→ **TASK BRIEF**
Could you retype all of the records exactly, leaving out every picture?

Collected data entries
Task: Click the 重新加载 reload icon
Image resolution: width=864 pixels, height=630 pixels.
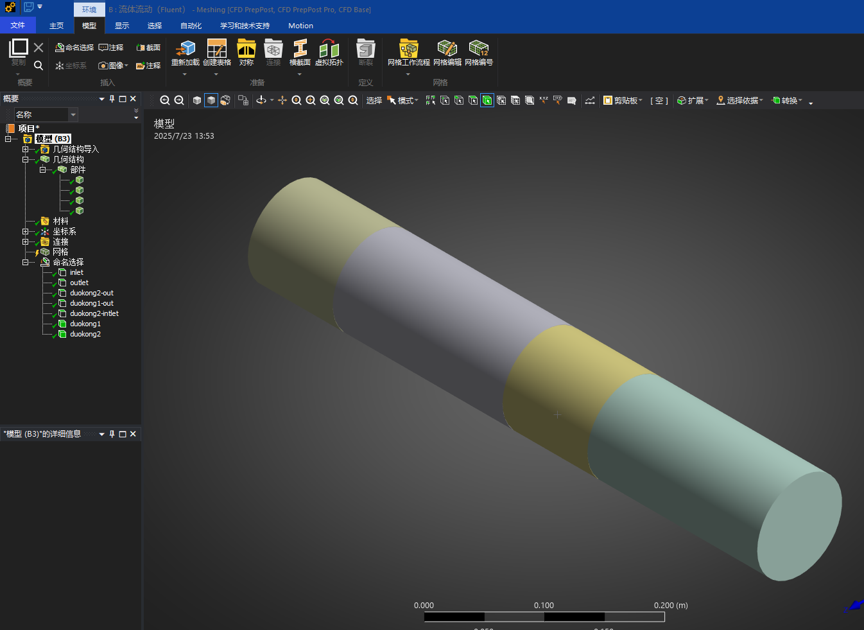Action: tap(185, 51)
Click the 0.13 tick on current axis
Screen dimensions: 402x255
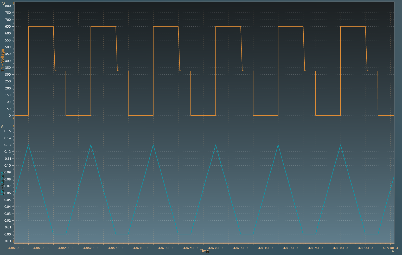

→ **EXERCISE ANSWER**
Task: Click the 重新加载 reload icon
Image resolution: width=864 pixels, height=630 pixels.
Action: tap(185, 51)
Click the 0.13 tick on current axis
Screen dimensions: 402x255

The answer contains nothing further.